=== BRIEF ===
Below is a block of records. Copy every line in it that contains the word "black".

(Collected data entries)

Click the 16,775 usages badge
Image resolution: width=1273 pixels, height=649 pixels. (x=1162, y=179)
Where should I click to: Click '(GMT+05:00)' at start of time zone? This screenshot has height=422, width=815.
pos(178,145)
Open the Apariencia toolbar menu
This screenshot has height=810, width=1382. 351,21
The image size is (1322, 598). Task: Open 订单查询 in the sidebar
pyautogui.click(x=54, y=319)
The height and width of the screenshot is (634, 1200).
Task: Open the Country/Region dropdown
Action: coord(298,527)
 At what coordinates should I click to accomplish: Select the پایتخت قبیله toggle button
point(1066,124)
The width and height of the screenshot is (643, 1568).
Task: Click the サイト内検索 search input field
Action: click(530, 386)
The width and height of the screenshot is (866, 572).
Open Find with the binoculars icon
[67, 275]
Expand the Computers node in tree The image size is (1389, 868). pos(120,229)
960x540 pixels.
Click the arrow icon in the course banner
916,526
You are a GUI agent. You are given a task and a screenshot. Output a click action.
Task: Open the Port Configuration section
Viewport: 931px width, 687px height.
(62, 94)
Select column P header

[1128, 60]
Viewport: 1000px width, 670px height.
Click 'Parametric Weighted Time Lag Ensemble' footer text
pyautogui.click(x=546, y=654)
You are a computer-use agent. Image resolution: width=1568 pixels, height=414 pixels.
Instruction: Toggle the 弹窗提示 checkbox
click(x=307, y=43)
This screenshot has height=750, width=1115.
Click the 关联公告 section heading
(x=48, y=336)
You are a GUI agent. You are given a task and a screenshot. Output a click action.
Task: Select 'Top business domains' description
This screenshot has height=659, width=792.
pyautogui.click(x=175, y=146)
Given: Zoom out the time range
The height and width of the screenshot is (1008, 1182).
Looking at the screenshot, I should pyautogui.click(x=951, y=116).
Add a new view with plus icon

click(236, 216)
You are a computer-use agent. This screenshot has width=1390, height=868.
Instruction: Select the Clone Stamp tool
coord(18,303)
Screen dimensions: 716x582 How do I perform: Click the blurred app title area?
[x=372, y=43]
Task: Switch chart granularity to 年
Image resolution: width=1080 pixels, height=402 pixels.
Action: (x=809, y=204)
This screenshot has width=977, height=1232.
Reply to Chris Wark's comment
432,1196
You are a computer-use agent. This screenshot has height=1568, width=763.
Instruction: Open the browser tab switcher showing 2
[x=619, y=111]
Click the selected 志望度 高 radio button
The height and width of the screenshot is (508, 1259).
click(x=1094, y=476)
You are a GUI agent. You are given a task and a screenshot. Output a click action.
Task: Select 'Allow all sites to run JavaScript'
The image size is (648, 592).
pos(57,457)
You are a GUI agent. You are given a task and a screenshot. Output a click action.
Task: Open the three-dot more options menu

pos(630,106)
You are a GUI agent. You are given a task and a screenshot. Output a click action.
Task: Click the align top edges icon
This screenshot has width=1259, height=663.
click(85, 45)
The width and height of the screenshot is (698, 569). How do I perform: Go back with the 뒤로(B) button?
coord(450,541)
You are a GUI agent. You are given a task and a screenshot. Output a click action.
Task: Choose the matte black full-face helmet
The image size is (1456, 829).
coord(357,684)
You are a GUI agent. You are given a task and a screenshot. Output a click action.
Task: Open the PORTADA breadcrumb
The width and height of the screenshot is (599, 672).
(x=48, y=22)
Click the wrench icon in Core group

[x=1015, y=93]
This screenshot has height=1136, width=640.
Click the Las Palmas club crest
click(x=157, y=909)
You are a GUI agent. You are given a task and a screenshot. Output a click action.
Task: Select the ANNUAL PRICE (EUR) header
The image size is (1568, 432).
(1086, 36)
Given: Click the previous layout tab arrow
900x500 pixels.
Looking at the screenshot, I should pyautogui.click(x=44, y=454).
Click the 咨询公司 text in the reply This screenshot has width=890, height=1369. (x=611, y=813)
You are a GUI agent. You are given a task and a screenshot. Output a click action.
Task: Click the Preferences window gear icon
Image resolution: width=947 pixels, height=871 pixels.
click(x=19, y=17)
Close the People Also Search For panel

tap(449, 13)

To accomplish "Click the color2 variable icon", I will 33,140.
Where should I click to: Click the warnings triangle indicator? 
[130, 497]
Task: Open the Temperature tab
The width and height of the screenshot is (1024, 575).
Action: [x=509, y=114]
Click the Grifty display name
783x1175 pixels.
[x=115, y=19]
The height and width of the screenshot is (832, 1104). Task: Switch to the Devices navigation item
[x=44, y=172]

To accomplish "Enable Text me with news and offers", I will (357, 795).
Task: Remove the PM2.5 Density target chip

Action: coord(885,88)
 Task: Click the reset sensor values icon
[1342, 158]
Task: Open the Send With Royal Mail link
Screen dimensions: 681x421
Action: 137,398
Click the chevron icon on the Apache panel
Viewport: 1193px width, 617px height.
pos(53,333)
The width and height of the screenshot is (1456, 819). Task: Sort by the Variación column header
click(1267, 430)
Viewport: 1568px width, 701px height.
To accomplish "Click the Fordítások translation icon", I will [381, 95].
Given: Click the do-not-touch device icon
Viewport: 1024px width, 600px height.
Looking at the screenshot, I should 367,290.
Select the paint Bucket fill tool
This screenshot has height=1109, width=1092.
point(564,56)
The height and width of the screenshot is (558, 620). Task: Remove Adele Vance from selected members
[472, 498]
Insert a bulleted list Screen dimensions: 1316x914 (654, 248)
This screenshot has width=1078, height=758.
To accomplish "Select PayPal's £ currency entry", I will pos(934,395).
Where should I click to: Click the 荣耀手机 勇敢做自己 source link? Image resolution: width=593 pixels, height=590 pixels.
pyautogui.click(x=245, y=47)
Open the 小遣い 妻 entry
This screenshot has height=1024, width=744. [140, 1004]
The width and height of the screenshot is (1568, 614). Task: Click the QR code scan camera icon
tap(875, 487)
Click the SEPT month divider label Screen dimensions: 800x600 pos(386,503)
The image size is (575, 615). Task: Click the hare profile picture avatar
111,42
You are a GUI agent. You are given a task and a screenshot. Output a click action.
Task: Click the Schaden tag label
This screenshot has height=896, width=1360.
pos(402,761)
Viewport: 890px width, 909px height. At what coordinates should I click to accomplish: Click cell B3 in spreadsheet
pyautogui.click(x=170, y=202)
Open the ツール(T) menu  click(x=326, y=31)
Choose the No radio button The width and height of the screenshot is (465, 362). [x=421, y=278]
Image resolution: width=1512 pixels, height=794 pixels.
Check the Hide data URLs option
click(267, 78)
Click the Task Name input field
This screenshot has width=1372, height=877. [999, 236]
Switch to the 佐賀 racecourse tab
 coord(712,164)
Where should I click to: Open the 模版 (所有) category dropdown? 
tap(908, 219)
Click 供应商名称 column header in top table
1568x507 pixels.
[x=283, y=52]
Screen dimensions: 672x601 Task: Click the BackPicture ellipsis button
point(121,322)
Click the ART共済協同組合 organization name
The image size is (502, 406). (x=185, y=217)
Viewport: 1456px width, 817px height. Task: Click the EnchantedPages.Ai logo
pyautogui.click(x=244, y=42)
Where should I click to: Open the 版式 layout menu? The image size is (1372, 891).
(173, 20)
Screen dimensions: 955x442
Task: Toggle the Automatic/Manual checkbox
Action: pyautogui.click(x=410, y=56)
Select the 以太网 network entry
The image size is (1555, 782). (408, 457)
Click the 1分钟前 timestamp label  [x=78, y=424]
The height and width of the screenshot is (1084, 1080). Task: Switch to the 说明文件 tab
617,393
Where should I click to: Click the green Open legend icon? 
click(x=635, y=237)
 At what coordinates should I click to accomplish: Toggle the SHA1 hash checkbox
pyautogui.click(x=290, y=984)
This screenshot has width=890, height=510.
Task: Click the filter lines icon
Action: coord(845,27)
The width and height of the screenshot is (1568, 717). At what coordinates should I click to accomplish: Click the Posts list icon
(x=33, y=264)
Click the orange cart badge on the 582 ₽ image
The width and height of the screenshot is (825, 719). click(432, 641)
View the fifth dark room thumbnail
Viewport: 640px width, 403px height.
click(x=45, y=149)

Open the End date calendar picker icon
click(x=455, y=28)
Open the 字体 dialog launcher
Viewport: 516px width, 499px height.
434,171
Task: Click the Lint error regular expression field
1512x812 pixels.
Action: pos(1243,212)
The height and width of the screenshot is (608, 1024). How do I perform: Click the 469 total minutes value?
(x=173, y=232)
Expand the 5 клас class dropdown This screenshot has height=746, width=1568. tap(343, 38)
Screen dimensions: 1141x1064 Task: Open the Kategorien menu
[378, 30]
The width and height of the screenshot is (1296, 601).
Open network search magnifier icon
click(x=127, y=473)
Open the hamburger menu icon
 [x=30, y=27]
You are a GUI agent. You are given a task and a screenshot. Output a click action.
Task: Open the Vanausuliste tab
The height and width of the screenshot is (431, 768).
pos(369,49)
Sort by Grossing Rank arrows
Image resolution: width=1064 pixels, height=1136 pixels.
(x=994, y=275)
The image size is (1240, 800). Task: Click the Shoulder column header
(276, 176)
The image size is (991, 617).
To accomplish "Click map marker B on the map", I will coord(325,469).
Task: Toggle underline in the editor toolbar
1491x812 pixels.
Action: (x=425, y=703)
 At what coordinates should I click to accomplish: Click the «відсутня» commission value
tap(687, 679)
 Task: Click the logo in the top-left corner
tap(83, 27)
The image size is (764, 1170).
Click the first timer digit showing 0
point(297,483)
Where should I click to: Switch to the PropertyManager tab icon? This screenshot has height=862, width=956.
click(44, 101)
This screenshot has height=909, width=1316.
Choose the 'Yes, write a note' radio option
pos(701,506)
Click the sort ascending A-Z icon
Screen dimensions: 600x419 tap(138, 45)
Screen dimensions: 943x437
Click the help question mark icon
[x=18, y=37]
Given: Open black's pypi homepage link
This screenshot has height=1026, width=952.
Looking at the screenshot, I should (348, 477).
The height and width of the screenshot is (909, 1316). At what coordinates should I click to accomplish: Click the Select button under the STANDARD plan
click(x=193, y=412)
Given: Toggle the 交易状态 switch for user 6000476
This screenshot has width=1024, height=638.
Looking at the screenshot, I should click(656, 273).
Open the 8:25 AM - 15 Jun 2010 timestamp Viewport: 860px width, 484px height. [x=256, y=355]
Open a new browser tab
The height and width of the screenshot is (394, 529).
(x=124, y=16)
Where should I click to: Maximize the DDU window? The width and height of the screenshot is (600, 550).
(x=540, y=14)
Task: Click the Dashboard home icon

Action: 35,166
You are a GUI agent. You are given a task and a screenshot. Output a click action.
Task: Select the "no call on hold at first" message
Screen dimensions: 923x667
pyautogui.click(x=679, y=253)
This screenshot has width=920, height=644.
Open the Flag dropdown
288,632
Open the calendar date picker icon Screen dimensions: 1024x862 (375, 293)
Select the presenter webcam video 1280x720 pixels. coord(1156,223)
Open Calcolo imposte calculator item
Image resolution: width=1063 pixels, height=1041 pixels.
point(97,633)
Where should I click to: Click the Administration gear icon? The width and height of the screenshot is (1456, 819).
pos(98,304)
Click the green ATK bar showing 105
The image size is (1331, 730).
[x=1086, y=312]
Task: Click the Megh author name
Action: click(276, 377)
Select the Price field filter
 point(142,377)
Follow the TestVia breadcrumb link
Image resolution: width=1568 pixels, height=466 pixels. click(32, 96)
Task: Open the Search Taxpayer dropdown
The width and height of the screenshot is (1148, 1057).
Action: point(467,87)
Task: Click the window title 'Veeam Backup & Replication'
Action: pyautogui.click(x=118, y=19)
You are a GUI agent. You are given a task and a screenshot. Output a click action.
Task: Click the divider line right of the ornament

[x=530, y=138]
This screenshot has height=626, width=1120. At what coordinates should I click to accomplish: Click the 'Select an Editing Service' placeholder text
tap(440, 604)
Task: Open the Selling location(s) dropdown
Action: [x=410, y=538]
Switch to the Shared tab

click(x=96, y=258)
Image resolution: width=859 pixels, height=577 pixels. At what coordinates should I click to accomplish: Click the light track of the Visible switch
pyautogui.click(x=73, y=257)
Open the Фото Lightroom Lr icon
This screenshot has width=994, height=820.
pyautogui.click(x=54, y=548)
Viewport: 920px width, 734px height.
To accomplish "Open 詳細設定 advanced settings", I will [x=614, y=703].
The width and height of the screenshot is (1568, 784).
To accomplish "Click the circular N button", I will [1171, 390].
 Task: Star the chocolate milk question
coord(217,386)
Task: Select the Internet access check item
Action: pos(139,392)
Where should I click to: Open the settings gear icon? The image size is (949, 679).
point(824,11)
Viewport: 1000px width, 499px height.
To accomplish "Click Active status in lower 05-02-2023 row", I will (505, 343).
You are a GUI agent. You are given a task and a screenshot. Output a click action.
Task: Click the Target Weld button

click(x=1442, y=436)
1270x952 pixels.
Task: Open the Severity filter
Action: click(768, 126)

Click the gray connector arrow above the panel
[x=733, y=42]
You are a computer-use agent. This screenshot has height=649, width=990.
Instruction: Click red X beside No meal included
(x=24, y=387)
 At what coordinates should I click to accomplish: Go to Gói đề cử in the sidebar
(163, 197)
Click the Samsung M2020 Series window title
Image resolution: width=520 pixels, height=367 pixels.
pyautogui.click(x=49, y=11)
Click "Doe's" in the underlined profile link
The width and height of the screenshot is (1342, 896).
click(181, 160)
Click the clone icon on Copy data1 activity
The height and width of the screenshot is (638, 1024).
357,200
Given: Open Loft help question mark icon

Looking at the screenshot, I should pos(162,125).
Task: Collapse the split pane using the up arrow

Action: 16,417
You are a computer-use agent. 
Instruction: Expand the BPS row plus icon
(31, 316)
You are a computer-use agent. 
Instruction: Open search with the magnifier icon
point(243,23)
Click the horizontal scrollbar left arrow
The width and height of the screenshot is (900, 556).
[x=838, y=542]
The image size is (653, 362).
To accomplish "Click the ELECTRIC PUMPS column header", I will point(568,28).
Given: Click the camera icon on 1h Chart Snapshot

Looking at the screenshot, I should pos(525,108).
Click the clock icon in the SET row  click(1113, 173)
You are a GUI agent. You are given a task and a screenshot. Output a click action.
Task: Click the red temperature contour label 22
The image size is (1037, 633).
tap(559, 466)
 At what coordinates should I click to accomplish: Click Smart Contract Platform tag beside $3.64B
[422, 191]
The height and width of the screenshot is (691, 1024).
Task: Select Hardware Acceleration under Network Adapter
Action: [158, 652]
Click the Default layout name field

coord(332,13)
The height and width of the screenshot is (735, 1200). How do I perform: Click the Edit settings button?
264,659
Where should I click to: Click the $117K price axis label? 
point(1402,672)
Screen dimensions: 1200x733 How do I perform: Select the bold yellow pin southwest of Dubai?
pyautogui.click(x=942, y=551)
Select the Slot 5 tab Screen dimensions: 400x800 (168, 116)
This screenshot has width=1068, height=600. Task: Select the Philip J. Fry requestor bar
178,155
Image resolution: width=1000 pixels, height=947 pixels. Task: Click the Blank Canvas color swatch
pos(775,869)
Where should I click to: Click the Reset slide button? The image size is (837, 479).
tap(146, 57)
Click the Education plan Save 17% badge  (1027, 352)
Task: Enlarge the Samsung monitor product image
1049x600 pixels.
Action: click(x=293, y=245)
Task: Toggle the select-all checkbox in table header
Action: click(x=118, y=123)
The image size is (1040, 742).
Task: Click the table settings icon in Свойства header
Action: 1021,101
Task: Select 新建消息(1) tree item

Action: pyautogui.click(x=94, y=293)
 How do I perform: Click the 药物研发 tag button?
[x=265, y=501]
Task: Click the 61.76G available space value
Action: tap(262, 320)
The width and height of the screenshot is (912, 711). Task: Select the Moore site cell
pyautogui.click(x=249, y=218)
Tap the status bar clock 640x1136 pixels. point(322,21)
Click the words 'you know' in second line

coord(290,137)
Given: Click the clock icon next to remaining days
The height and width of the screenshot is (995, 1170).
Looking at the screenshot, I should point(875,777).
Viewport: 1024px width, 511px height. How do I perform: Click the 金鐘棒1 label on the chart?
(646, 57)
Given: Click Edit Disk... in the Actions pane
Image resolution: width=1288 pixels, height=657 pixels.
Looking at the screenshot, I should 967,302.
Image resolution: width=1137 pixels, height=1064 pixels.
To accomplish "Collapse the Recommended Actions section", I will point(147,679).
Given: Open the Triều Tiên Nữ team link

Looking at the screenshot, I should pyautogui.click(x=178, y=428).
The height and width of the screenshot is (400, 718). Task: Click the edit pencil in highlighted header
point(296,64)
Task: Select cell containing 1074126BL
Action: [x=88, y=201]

=== RESULT OF THIS EXERCISE ===
Task: Choose the matte black full-face helmet
Given: Open black's pypi homepage link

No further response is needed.